§ **Problem to work on**:
Copy the entries out again in full.

[Start of section]

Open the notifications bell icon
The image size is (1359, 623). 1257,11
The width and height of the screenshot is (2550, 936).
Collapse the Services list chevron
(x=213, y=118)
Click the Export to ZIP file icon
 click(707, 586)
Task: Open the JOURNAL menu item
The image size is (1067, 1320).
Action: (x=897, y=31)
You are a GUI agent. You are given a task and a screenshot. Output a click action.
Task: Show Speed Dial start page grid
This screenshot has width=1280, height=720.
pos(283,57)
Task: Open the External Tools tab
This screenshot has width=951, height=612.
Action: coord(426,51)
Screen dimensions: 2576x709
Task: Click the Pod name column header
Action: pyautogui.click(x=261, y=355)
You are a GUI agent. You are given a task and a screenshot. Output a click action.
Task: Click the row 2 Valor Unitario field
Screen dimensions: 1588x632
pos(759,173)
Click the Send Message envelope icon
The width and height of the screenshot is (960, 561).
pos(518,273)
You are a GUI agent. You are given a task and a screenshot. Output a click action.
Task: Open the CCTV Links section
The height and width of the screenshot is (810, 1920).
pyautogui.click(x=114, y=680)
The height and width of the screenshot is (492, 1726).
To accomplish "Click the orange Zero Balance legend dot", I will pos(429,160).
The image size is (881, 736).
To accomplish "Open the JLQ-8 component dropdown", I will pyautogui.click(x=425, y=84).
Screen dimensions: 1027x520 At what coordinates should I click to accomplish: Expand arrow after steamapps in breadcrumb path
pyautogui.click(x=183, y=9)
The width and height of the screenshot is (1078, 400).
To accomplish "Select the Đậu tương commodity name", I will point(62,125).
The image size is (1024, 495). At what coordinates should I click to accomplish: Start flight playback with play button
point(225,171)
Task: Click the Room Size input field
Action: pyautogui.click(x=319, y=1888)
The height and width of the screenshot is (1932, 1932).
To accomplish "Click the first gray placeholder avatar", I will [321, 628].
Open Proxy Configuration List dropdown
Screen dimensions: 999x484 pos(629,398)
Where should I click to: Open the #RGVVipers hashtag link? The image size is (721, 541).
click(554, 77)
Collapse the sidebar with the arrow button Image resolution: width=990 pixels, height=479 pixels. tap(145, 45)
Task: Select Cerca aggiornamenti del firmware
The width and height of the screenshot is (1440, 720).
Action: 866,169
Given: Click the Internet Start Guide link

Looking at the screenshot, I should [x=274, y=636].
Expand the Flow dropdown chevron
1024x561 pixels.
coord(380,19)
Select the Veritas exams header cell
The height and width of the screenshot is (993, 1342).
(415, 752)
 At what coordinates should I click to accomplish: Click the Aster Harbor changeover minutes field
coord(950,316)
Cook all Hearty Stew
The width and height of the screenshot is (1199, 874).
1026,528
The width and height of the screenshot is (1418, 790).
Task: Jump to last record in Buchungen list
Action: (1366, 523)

[End of section]

§ **Answer box**:
Open the notifications bell icon
The image size is (1359, 623). 1257,11
The width and height of the screenshot is (2550, 936).
Collapse the Services list chevron
(x=213, y=118)
Click the Export to ZIP file icon
 click(707, 586)
Task: Open the JOURNAL menu item
The image size is (1067, 1320).
Action: (x=897, y=31)
You are a GUI agent. You are given a task and a screenshot. Output a click action.
Task: Show Speed Dial start page grid
This screenshot has width=1280, height=720.
pos(283,57)
Task: Open the External Tools tab
This screenshot has width=951, height=612.
Action: coord(426,51)
Screen dimensions: 2576x709
Task: Click the Pod name column header
Action: pyautogui.click(x=261, y=355)
You are a GUI agent. You are given a task and a screenshot. Output a click action.
Task: Click the row 2 Valor Unitario field
Screen dimensions: 1588x632
pos(759,173)
Click the Send Message envelope icon
The width and height of the screenshot is (960, 561).
pos(518,273)
You are a GUI agent. You are given a task and a screenshot. Output a click action.
Task: Open the CCTV Links section
The height and width of the screenshot is (810, 1920).
pyautogui.click(x=114, y=680)
The height and width of the screenshot is (492, 1726).
To accomplish "Click the orange Zero Balance legend dot", I will pos(429,160).
The image size is (881, 736).
To accomplish "Open the JLQ-8 component dropdown", I will pyautogui.click(x=425, y=84).
Screen dimensions: 1027x520 At what coordinates should I click to accomplish: Expand arrow after steamapps in breadcrumb path
pyautogui.click(x=183, y=9)
The width and height of the screenshot is (1078, 400).
To accomplish "Select the Đậu tương commodity name", I will point(62,125).
The image size is (1024, 495). At what coordinates should I click to accomplish: Start flight playback with play button
point(225,171)
Task: Click the Room Size input field
Action: pyautogui.click(x=319, y=1888)
The height and width of the screenshot is (1932, 1932).
To accomplish "Click the first gray placeholder avatar", I will [321, 628].
Open Proxy Configuration List dropdown
Screen dimensions: 999x484 pos(629,398)
Where should I click to: Open the #RGVVipers hashtag link? The image size is (721, 541).
click(554, 77)
Collapse the sidebar with the arrow button Image resolution: width=990 pixels, height=479 pixels. tap(145, 45)
Task: Select Cerca aggiornamenti del firmware
The width and height of the screenshot is (1440, 720).
Action: 866,169
Given: Click the Internet Start Guide link

Looking at the screenshot, I should [x=274, y=636].
Expand the Flow dropdown chevron
1024x561 pixels.
coord(380,19)
Select the Veritas exams header cell
The height and width of the screenshot is (993, 1342).
(415, 752)
 At what coordinates should I click to accomplish: Click the Aster Harbor changeover minutes field
coord(950,316)
Cook all Hearty Stew
The width and height of the screenshot is (1199, 874).
1026,528
The width and height of the screenshot is (1418, 790).
Task: Jump to last record in Buchungen list
Action: (1366, 523)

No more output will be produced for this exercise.